Task goal
Exactly reproduce the lines from the line bearing "Image resolution: width=953" through the end of the listing, inclusive of both; pictures are to be omitted.

Material provided
..............................

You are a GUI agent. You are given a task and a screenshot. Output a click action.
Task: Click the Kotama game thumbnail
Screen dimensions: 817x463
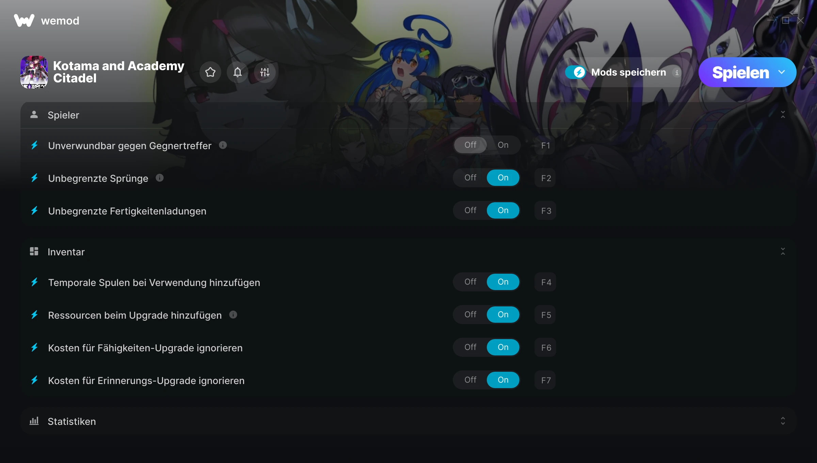[34, 72]
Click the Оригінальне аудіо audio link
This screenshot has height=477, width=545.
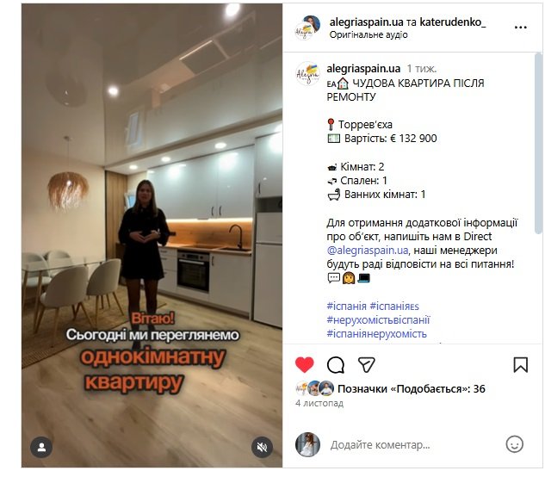click(368, 34)
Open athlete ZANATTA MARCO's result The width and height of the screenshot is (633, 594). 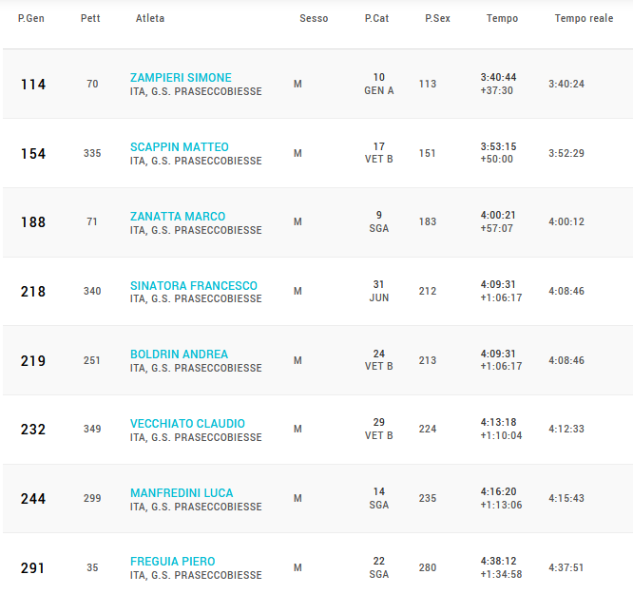pyautogui.click(x=178, y=217)
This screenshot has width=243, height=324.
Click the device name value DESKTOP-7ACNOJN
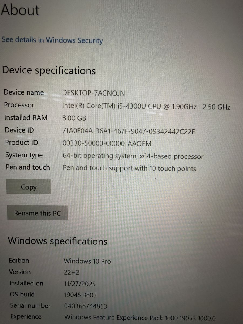(x=94, y=93)
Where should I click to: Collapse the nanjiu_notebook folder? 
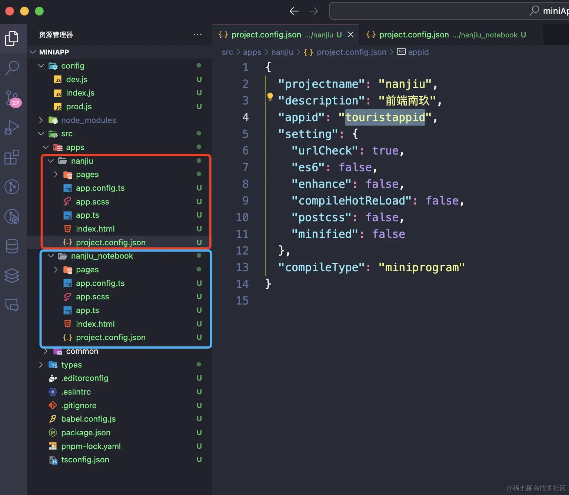tap(51, 256)
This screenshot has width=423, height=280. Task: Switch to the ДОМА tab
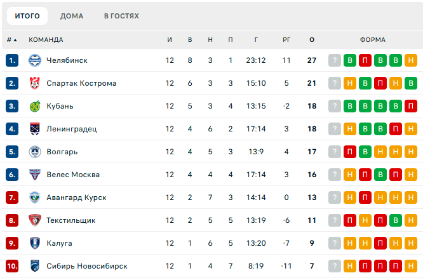coord(72,16)
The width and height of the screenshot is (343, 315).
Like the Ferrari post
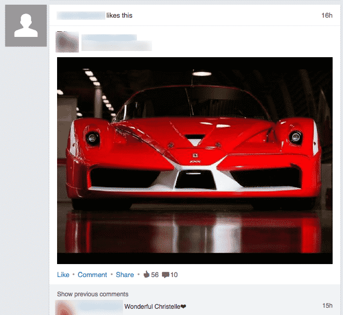(x=63, y=274)
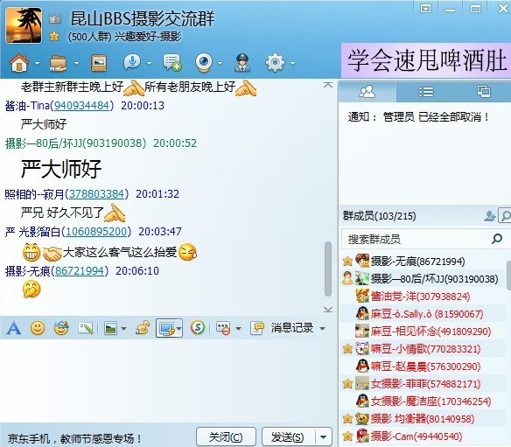This screenshot has height=447, width=511.
Task: Switch to the list view tab
Action: point(425,92)
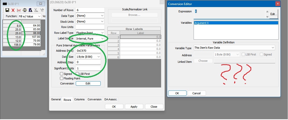The width and height of the screenshot is (288, 120).
Task: Open the Function dropdown showing Fill w/ Value
Action: pos(29,16)
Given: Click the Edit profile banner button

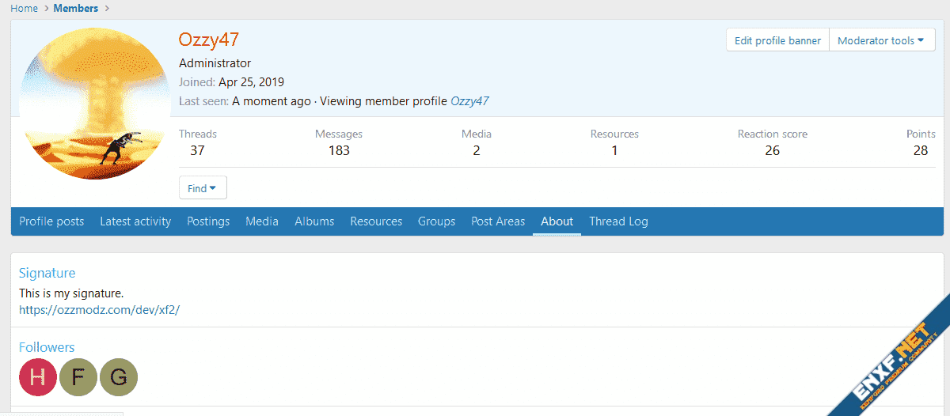Looking at the screenshot, I should (777, 40).
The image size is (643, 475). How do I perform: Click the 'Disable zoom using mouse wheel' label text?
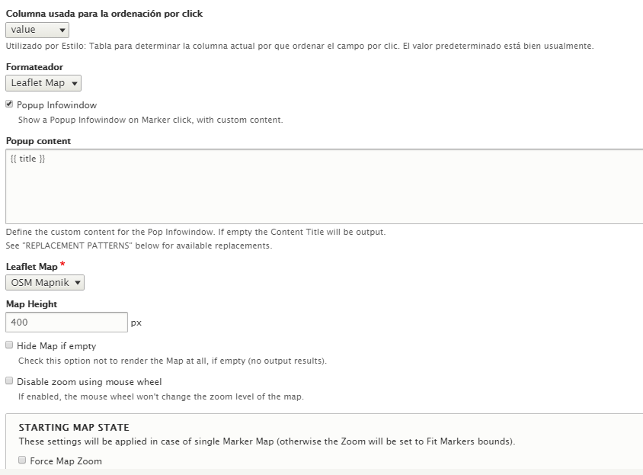coord(89,382)
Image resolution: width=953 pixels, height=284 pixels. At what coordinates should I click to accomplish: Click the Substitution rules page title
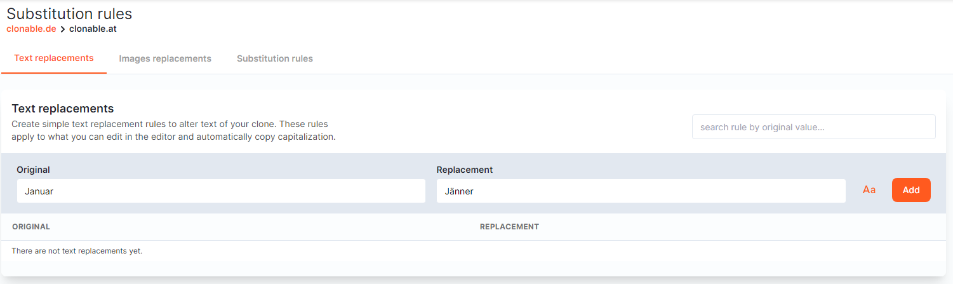[69, 13]
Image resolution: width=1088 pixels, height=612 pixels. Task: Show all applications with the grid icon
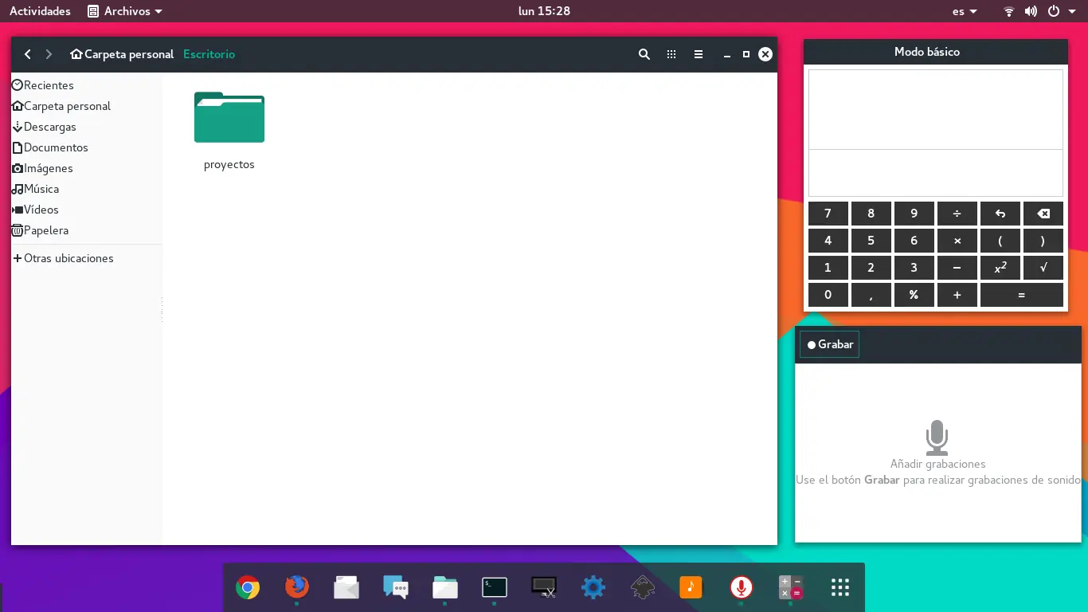tap(839, 587)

..............................

Exercise result
Image resolution: width=953 pixels, height=284 pixels. At what coordinates should I click to accomplish: Click the Substitution rules page title
[69, 13]
Image resolution: width=1088 pixels, height=612 pixels. Task: Show all applications with the grid icon
tap(839, 587)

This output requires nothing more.